Migrate from network security group flow logs to virtual network flow logs

You can consult the official Microsoft Azure guide for migration, which provides a migration script accessible via this link. The following is a brief overview of the procedure, we encourage you to follow the official documentation to avoid any mistakes during the process.

Migration Steps:

• Prerequisites - Install PowerShell 7, Azure PowerShell module, and ensure proper RBAC permissions.
• Generate Script - In Azure portal, go to Network Watcher > Migrate flow logs, select subscriptions/regions, download migration files (script + JSON).
• Run Analysis - Execute MigrationFromNsgToAzureFlowLogging.ps1, choose option 1, provide JSON file path, review analysis report.
• Choose Migration Type - Select option 2 (with aggregation) or 3 (without aggregation) based on your needs.
• Confirm & Execute - Review summary, confirm migration (cannot be reverted after accepting).
• Verify - Check Azure portal to confirm NSG flow logs are disabled and new VNet flow logs are created.
• Clean Up - Delete old NSG flow logs from the Azure Portal once the process finishes successfully.

It is recommended to keep the previous Firewall collector from the Lumu Portal unless the collected data is no longer needed.

Enable VNet flow logs

Follow these instructions to enable VNet flow logs in your Azure subscription:

1. Access the Azure Portal.

2. Go to the search bar at the top of the portal, and enter Subscriptions. Then, select Subscriptions from the search results.

3. Choose your specific subscription (e.g., Main).

4. In the left-hand menu, select Settings > Resource providers.

5. Type insight in the search box at the top of the list to filter it.

6. Locate the provider named microsoft.insights.

Register the Provider

1. Review the Status column for microsoft.insights.

2. If the status is Not Registered or Unregistered, do the following:

• Click on the corresponding row to select the provider.
• Click Register at the top of the list.

Confirm Registration

1. Allow several minutes for the process to complete. Refresh the page if necessary.

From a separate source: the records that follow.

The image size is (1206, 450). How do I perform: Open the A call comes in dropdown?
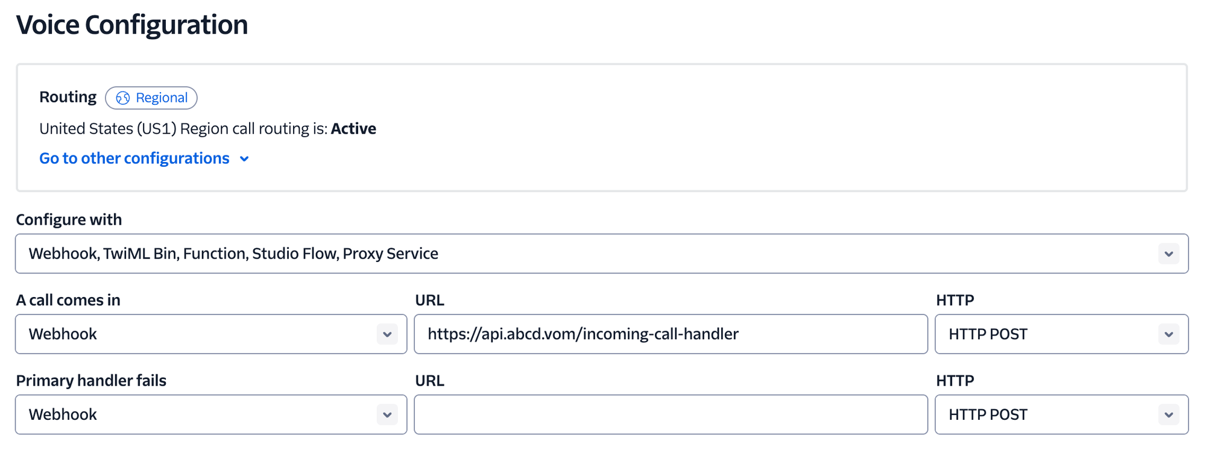[211, 334]
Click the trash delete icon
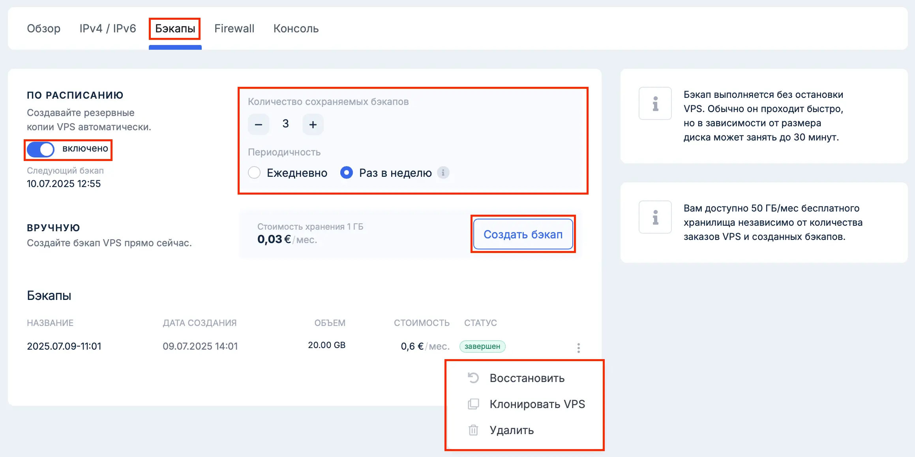 coord(473,430)
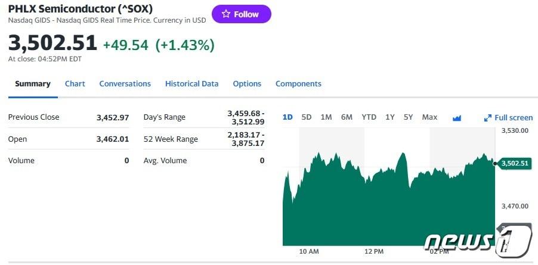
Task: Click the 3,502.51 price marker on chart
Action: (x=515, y=163)
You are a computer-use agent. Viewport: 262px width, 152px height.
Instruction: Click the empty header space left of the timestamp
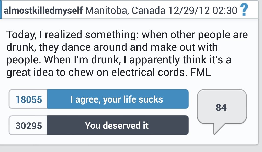tap(166, 11)
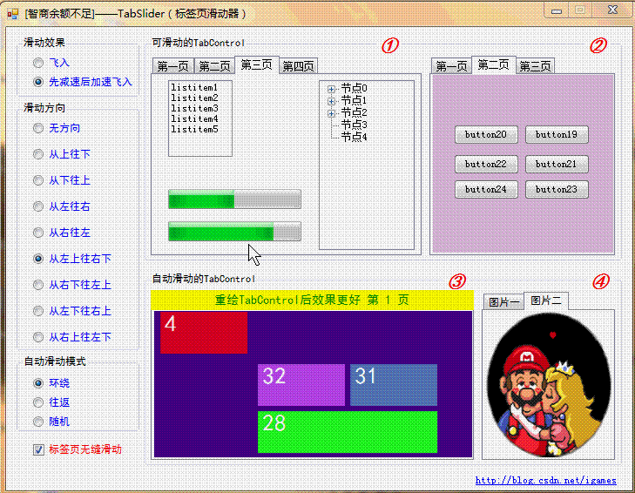The image size is (635, 493).
Task: Open the blog.csdn.net/igames link
Action: tap(545, 481)
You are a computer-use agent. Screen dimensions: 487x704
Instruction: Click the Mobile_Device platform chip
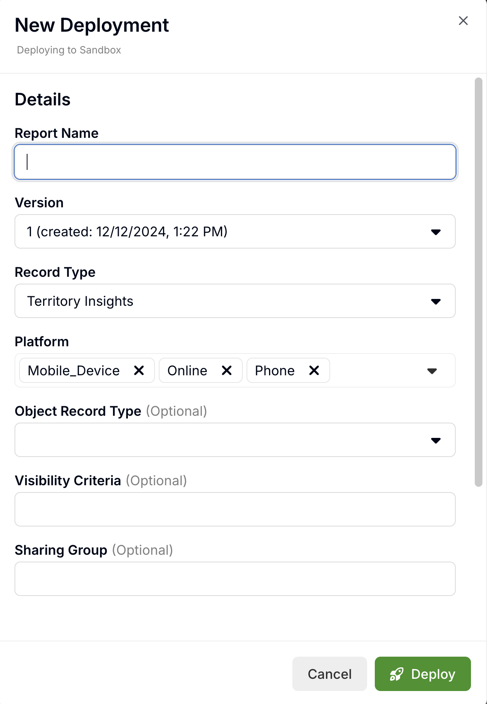(74, 371)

2. The status should change to Registered once the process is completed.

To get a detailed step-by-step guide on how to enable this feature, go to: Tutorial: Log network traffic to and from a virtual machine using the Azure portal.

Create the virtual network flow logs

Follow these steps to create the virtual network flow logs:

1. Access the Azure Portal.

2. Go to the search bar at the top of the portal, and type Virtual networks. Then, select Virtual Networks from the search results.

3. Select your preferred virtual network, then click on Monitoring > Virtual network flow logs (1) on the left menu.

4. Then, click + Create (2).

5. Configure the virtual network flow log using the parameters of your Azure subscription.

• Subscription: YOUR-SELECTED-SUBSCRIPTION
• Resource: YOUR-VNet-NAME
• Flow log name: YOUR-FLOWLOG-NAME
• Location: AZURE-REGION
• Storage account: STORAGE-ACCOUNT-NAME
• Retention days: RETENTION-DAYS — follow your company’s retention policy
• Enable traffic analytics: unchecked
  

6. Click Save to finish.

Get the Connection String for the Storage Account

To get the Connection String of your Storage Account do the following:

1. Access the Azure Portal.

2. Go to the search bar at the top, and type Storage account. Then, select Storage account from the search results.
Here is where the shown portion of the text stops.